Thank you very much, Mr. Chair, and members of the committee.
First of all, I'd like to express my condolences at the loss of a colleague and friend of many of you, former Ottawa Centre MP Paul Dewar. Paul was the same age as me. He was a neighbour and a friend. He always built on the positive side of people and situations all through his life of public service. He was devoted to the less fortunate right through to his final days, and I hope he inspires many others to do the same.
This legislation, Bill C-82, which would enable Canada and other countries to effectively implement wholesale changes to their numerous bilateral tax treaties is, in general, very much a positive step forward to reduce the hundreds of billions in revenues that are lost annually around the world from aggressive international tax avoidance, primarily by larger corporations. This represents approximately $1 billion in Canada, if you include everything.
This multilateral instrument is the culmination of five years work through the OECD's base erosion and profit shifting initiative. It's an efficient way of consistently adjusting the thousands of bilateral tax treaties that have been signed between nations in order to implement a number of action measures of the whole BEPS process. By having a generally consistent set of measures, it will limit but not entirely eliminate the practice of treaty shopping that many large corporations have engaged in to avoid taxes and drive a race to the bottom.
The introduction of these changes will be especially beneficial for lower-income countries by strengthening the rules for taxation based on the source of the economic activity and not the putative residence, often in the tax haven of the corporation. It will limit tax avoidance through hybrid mismatch arrangements that exploit differences in tax treatments, treaty abuse through double non-taxation, and the avoidance of permanent establishment. These are all positive measures.

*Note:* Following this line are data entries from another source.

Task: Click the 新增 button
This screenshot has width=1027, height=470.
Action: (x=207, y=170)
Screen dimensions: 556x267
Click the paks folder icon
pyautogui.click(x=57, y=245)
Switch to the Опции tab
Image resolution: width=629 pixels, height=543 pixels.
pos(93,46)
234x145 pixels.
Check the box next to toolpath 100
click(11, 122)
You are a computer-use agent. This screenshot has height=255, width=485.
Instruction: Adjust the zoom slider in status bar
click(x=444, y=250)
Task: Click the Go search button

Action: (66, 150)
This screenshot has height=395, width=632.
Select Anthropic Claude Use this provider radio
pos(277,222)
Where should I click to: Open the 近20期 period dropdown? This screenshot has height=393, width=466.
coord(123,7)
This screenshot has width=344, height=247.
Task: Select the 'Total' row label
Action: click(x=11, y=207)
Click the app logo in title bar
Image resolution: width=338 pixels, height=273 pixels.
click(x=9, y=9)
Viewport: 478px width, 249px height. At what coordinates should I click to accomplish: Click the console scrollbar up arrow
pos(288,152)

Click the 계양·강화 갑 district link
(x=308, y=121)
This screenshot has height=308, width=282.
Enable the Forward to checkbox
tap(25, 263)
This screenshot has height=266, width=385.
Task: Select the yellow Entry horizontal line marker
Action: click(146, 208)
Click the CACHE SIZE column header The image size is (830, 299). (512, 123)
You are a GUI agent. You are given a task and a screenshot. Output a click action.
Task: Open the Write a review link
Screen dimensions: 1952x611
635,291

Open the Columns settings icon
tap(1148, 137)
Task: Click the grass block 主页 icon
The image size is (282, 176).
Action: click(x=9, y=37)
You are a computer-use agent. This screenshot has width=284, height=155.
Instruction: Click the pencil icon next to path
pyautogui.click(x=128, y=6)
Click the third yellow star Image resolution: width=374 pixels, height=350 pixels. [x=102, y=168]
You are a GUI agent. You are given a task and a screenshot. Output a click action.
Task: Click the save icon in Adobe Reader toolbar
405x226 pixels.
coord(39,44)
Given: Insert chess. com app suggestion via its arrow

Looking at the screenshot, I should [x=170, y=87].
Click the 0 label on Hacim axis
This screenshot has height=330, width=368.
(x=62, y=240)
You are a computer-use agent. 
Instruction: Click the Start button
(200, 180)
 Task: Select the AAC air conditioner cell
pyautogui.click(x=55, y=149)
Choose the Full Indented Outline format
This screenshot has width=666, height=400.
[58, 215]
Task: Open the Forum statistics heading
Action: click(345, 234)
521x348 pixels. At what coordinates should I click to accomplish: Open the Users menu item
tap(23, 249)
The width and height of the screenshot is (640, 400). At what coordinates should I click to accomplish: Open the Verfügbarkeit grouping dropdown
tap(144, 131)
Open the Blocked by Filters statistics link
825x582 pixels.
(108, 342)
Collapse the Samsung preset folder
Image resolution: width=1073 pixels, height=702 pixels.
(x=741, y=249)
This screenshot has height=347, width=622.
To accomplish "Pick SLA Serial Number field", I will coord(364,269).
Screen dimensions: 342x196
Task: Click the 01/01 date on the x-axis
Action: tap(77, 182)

At the same time, there are some concerns about the part IV provisions for mandatory binding arbitration, as these opaque and secret panels rarely favour source countries, and they should consider not opting into them.
Article 17 also has some problematic measures, and countries should consider making a reservation under this section.
While this bill and the 2015 BEPS initiative that it stems from are positive, they are limited. They are all about patching a system that has a lot of problems, and they are now about to be eclipsed by much more important and fundamental changes that need to be made to the international corporate tax system.
Two weeks ago, following meetings with almost 100 countries in Paris, the OECD issued a policy note entitled “Addressing the Tax Challenges of the Digital Economy”. In the words of Alex Cobham, chief executive of the Tax Justice Network, “The three pages of text in this...policy note may be more significant than the thousands that made up the BEPS project.”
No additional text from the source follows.